Rows from a dataset
** Begin **

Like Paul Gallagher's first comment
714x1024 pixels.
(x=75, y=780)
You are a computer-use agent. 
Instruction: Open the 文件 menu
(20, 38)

** End **

Copy the rows word for word, starting at the line containing "You are a computer-use agent." and ending at the last line of the rows.

§ Answer in full:
You are a computer-use agent. 
Instruction: Open the 文件 menu
(20, 38)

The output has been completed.